K2Taxonomer is an R package built around a “top-down” recursive partitioning framework to perform unsupervised learning of nested “taxonomy-like” subgroups from high-throughput -omics data. This framework was devised to be flexibly applicable to different data structures, supporting the analysis of both bulk and single-cell data sets. In addition to implementing the algorithm, the package includes functionality to annotate estimated subgroups using gene- and pathway-level analyses.

The recursive partitioning approach utilized by K2Taxonomer presents advantages over conventional unsupervised approaches, including:

  • Identification of robust partitions of a set of observations by aggregating ensembles of partition estimates from repeated perturbations of the data.
  • Partition-specific feature selection, preventing the need to perform feature selection on the whole data set prior to running the algorithm.
  • Tailoring of analyses to specific data structures through the use of different clustering algorithms for partition estimation.

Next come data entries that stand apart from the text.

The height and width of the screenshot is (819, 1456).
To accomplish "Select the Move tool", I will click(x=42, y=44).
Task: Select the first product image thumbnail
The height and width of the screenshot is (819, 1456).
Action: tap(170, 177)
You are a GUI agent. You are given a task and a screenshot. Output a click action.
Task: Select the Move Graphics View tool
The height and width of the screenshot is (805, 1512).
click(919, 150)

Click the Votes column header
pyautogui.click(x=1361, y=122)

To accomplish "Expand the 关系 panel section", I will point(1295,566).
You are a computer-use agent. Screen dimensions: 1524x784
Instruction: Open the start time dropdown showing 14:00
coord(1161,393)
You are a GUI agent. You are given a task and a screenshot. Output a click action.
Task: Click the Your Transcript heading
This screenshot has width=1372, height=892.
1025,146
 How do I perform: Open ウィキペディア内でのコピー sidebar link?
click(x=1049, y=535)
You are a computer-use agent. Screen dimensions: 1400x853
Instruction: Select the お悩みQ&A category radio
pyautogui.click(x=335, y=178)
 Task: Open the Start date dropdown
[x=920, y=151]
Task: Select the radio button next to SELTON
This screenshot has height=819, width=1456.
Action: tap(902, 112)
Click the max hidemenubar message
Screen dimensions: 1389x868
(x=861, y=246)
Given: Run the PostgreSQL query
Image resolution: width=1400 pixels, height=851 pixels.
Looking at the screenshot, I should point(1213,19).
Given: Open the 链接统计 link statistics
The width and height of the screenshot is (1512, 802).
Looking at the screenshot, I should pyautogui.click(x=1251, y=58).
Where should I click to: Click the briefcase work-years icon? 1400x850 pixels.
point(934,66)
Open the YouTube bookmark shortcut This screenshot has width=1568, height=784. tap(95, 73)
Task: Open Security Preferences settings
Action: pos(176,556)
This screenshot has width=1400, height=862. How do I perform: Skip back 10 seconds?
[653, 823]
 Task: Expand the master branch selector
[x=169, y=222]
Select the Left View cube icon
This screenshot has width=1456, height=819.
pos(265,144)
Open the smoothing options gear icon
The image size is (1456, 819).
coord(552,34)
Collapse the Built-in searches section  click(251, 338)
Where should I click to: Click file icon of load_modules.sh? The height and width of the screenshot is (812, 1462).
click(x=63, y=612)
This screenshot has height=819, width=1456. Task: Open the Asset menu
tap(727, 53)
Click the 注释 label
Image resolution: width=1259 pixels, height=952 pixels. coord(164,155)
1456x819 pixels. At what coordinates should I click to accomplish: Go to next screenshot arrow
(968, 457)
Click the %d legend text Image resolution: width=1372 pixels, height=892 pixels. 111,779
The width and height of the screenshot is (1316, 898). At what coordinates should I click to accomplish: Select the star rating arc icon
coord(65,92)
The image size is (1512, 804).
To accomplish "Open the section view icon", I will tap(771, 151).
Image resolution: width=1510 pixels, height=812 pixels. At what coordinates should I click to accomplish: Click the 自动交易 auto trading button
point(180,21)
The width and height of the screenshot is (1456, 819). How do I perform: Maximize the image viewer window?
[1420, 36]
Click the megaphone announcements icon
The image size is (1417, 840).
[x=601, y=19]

The package documentation describes applications of K2Taxonomer to both single-cell and bulk gene expression data. For analyses of single-cell gene expression data K2Taxonomer is designed to characterize nested subgroups of previously identified cell types, such as those previously estimated by scRNAseq clustering analysis.

Cite

Reed, Eric R, and Stefano Monti. “Multi-Resolution Characterization of Molecular Taxonomies in Bulk and Single-Cell Transcriptomics Data.” Nucleic Acids Research 49, no. 17 (September 27, 2021): e98. https://doi.org/10.1093/nar/gkab552.

Documentation

Articles describing K2Taxonomer workflows can be found on the package’s GitHub Page.

Requirements

  • R (>= 4.0)

Installation

You may install K2Taxonomer from GitHub directly using the devtools R package or clone the repository and download from source.

install.packages("devtools")
devtools::install_github("montilab/K2Taxonomer")